La llegada a Buenos Aires de Enriqueta sola, sin mis padres, era poco auspiciosa. Su viudez le daba una serie de libertades no permitidas a mujeres solteras. Supuestamente había venido por unas inversiones de su difunto marido que requerían de su inmediata intervención, aunque yo dudaba que ese fuera el verdadero motivo. Nadie fue a recibirla, porque significaría un sacrilegio o una traición. De modo que se instalo sola en casa de mis padres maltratando a las criadas y criticando cuanta cosa hacían. Nada parecía conformarla, como si fuese juez y verdugo, dueña absoluta de la verdad y una depositaria de la eficacia y las buenas costumbres. Atrás había quedado la muchacha sumisa y obediente para dar paso a una mujer fría, áspera e inflexible, la sombra de quien alguna vez supo ser.
Mateo, mi hijo, sugirió que sería buena idea vigilarla para saber si se ponía en contacto con alguien sospechoso. Así pasaron dos días y sus respectivas noches hasta que uno de los peones que se encontraba de vigía, llego con noticias a la estancia.

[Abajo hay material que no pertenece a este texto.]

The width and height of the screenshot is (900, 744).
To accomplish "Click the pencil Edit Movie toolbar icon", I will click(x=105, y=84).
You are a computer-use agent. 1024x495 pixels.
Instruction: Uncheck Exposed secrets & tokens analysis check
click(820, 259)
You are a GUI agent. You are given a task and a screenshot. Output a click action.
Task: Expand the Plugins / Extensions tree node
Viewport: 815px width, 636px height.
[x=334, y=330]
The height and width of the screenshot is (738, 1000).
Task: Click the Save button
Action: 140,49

_ ¿Pudo conseguir algún dato, Saturnino?_ le pregunto mi esposo con evidente ansiedad.
El hombre se quito la boina de la cabeza y refregándola entre las manos aseguro con sorpresa:
_ El Mauricio fue de visita hoy, mientras hacia las compras que doña Analia le encomendó. Estuvo un rato largo en la casa más de dos horas…Eso estuvo muy raro, patrona. ¿Usted sabe por qué tenía que ir a la casa de los Alzaga, don José?

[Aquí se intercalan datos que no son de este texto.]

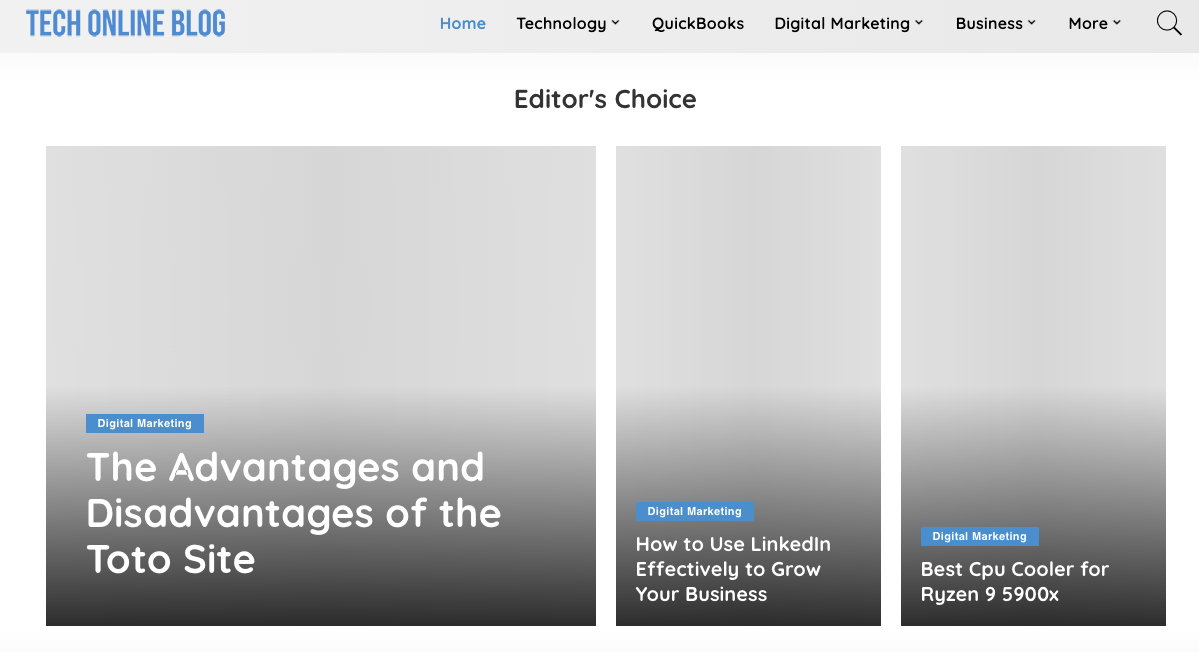Expand the Digital Marketing menu chevron
Screen dimensions: 1199x652
click(x=919, y=23)
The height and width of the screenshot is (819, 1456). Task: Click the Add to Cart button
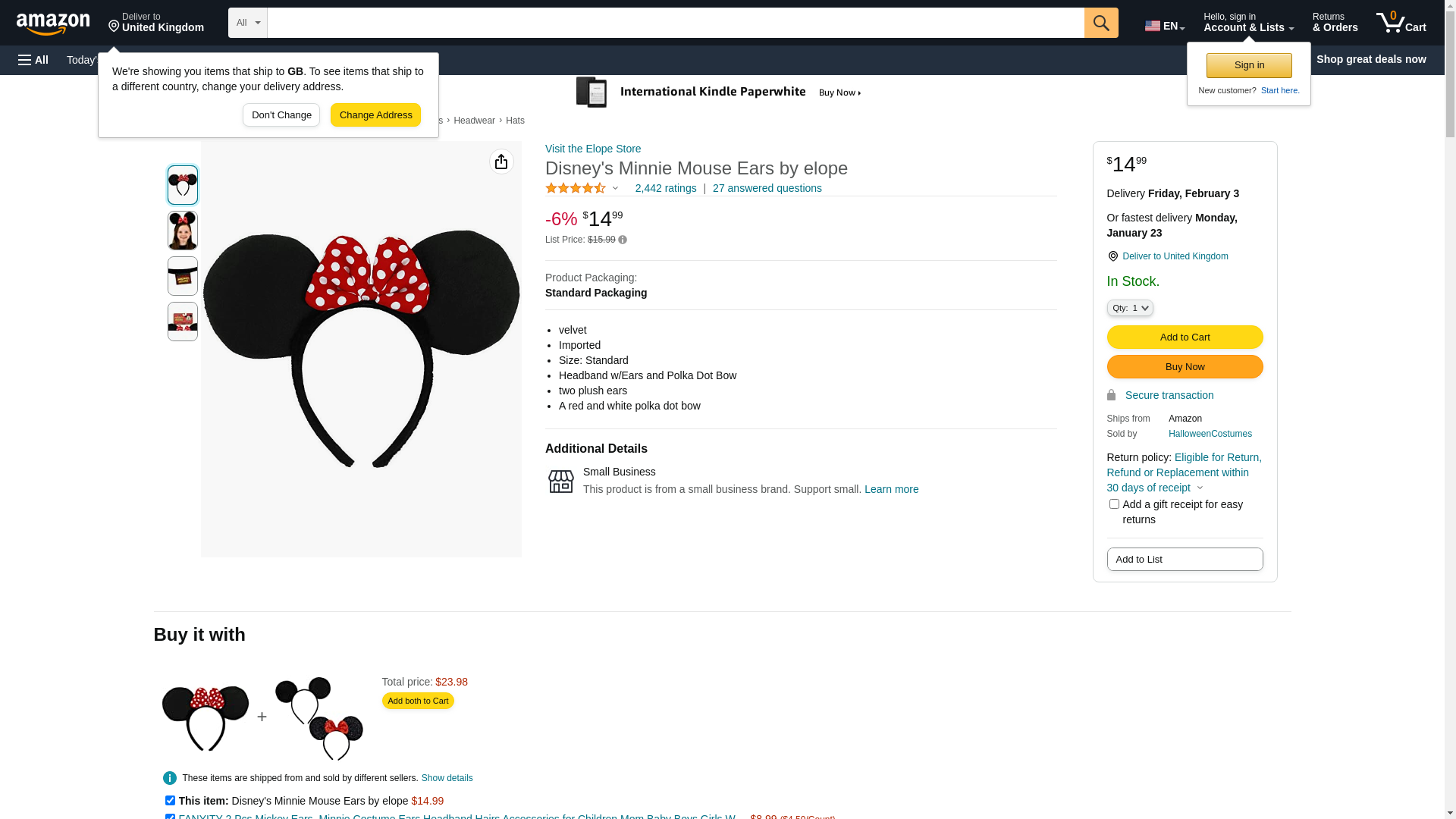1185,337
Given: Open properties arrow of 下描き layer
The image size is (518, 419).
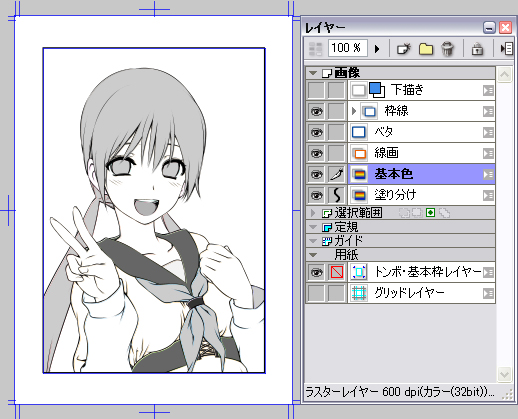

Para la peonada mi esposo era “don José” y le tenían un gran respeto, sobre todo los más antiguos que creían recordar en él a Mateo, sin sospechar que esa su verdadera identidad. Los menos, le temían y con razón. Tenía una mirada de hielo cuando alguno elevaba de más la voz o cuando cuestionaban alguna de las decisiones de los patrones.

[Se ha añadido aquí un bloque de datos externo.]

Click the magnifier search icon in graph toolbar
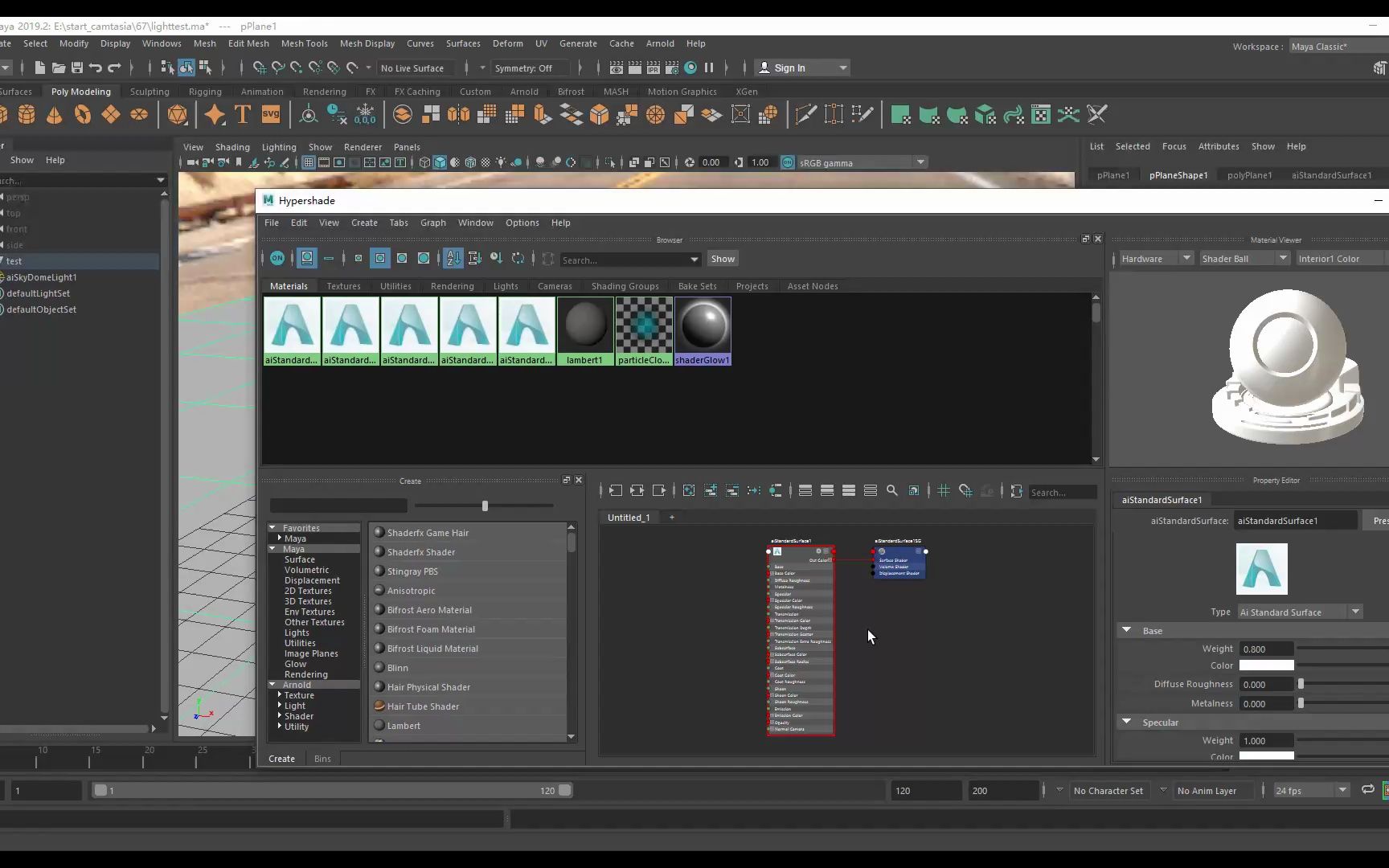The image size is (1389, 868). click(x=892, y=491)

_ Acá se viene a trabajar, señores _les decía _ Hay que obedecer a la señora y a su hijo, que son los que les pagan el jornal cada semana. Los tratan bien, con respeto, educan a sus hijos en la escuelita de la estancia, les comparten sus víveres, los escuchan. ¿A ver si van a encontrar por ahí a algún otro patrón que les tengan tanta consideración? Respeto, señores, y boca cerrada.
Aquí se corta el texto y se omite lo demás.